Danny the Dolphin explains DNS:
Danny and I were discussing DNS over drinks and he came up with a pretty good analogy. DNS is the Domain Name System.. it’s like the phone book of the internet (or more perhaps more accurately a phone book of phone books). It’s how our computers know where to go when we type the domain name google.com into the bar of our web browsers.
Like a tower of blocks each phone book knows about a small portion of the domains on the internet. At the very top of the tower of blocks are a special type of DNS server called the root hint servers. These DNS servers only know about all of the top level domains (TLDs) like .com, .net, .gov and .org. Below that there are a level of DNS servers who know a little about all of the domains registered to a particular TLD. So a .com server knows who the DNS servers (blocks below them) are that are responsible for google.com, facebook.com, microsoft.com, etc. And then at the next level a DNS server may be responsible for addresses associated with one or more of those domains (www.google.com, translate.google.com and gmail.com might all be served by the same set of DNS servers).
The reason that Danny and I were talking about DNS is because that’s what was really under attack on Friday. Or more specifically the DNS servers of a single company that provides DNS services called Dyn. Dyn was the DNS provider for the many of the companies who were unreachable on Friday.
If you tried to get to a website like Twitter on Friday and failed the reason was because your computer was asking for the address of Twitter.com and the servers with that information were being attacked and couldn’t answer.
Danny Details the Denial of Service Attack
Danny decided to use another analogy to describe what was happening. In this case it was like a 3 year old trying to ask a question while the grownups in the room were having a conversation…. Dad..dad, dad, dad, dad..dad, dad. The constant repetition of requests broke through the conversation the grownups were having. They basically were asking silly questions over and over again for the DNS servers to answer. “Where is twitter.com?” and before the DNS server could even answer they were asking again, and again and again.
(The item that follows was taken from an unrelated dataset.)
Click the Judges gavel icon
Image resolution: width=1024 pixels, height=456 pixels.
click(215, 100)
And it wasn’t just one 3 year old it was hundreds of thousands of three year olds asking the same questions over and over. That is the distributed nature of the problem. Most parents can deal with one misbehaving 3 year old, but hundreds of thousands? That can be overwhelming. The DNS servers became so overwhelmed trying to answer annoying 3 year olds they couldn’t answer questions for the grownups who really wanted to know.
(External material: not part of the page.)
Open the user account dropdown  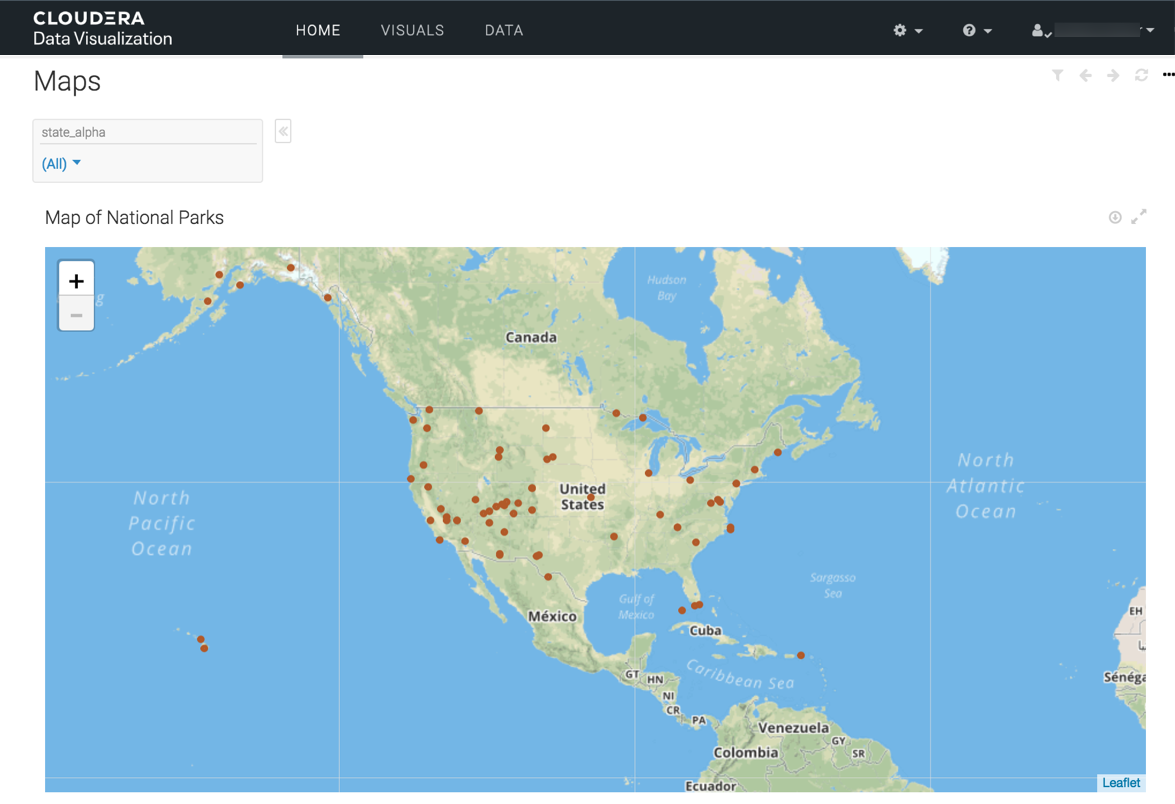pos(1092,31)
Diabolical Distributed Devils
So who were these annoying 3 year olds? Believe it or not Danny the Dolphin insists they weren’t 40o pound hackers sitting at their keyboards. Instead they were mostly internet connected cameras and other devices which had been modified by hackers (who may or may not be morbidly obese) into an Army of Screaming Brats under control of an evil kindergarten cop (also known as a Botnet).
Internet connected cameras aren’t giant computers; they don’t have a ton of processing power… but they are really good at simple things like asking for the address of twitter.com. And because of a quirk in how those requests are made they don’t even have to bother to waste time digesting the response they can just keep asking over and over again.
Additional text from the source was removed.